● **PROBLEMS AND TASKS**
1) List every code comment (the text after a "#") in the notebook excerpt.
2) Rewrite the stretch of the notebook excerpt from "df = data.frame" through "DATA_PATH.parent.mkdir(parents=True, exist_ok=True)", swapping "bad" for "good".
3) In the notebook excerpt, which OpenML data ID does the code use as a fallback when fetching by name fails?

● **TEXT EXCERPT**

---+---

In [5]:
import os, json, pandas as pd, numpy as np
from pathlib import Path

DATA_PATH = Path("data/raw/german_credit.csv")
Path("reports").mkdir(parents=True, exist_ok=True)
Path("splits").mkdir(parents=True, exist_ok=True)


In [6]:
from sklearn.datasets import fetch_openml

DATA_PATH = Path("data/raw/german_credit.csv")

if DATA_PATH.exists():
    df = pd.read_csv(DATA_PATH)
else:
    try:
        # try by name
        data = fetch_openml(name="credit-g", as_frame=True, parser="pandas")
    except Exception as e1:
        # fallback: try by ID
        data = fetch_openml(data_id=31, as_frame=True, parser="pandas")

    df = data.frame
    # make binary target
    if "class" in df.columns:
        df["default"] = (df["class"] == "bad").astype(int)
        df = df.drop(columns=["class"])
    # tidy names
    df.columns = [c.replace(".", "_").lower() for c in df.columns]
    # persist a clean copy
    DATA_PATH.parent.mkdir(parents=True, exist_ok=True)
    df.to_csv(DATA_PATH, index=False)

df.shape, df["default"].mean()



- version 1, status: active
  url: https://www.openml.org/search?type=data&id=31
- version 2, status: active
  url: https://www.openml.org/search?type=data&id=44096



((1000, 21), np.float64(0.3))

---+---

● **DATA EXTRACT**
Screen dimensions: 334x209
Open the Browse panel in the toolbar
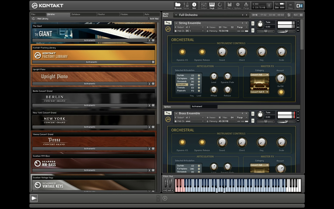178,5
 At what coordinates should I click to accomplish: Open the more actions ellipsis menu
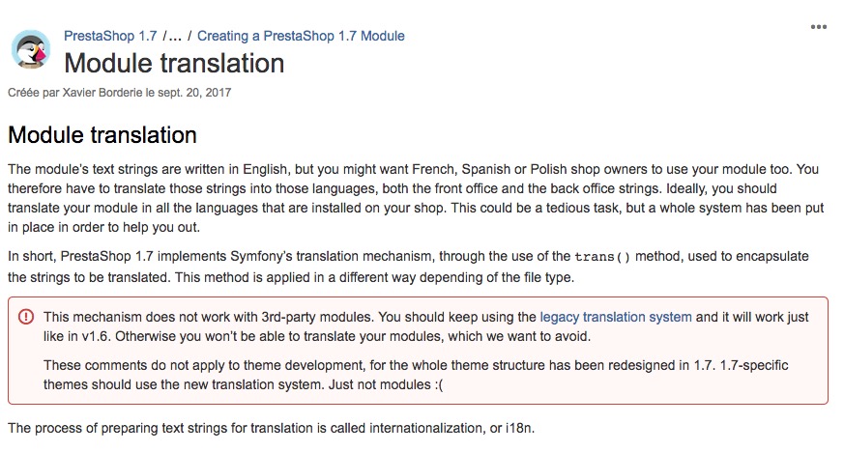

---+---

● **PROBLEM SOLUTIONS**
1)
try by name
fallback: try by ID
make binary target
tidy names
persist a clean copy

2)
df = data.frame
    # make binary target
    if "class" in df.columns:
        df["default"] = (df["class"] == "good").astype(int)
        df = df.drop(columns=["class"])
    # tidy names
    df.columns = [c.replace(".", "_").lower() for c in df.columns]
    # persist a clean copy
    DATA_PATH.parent.mkdir(parents=True, exist_ok=True)

3) 31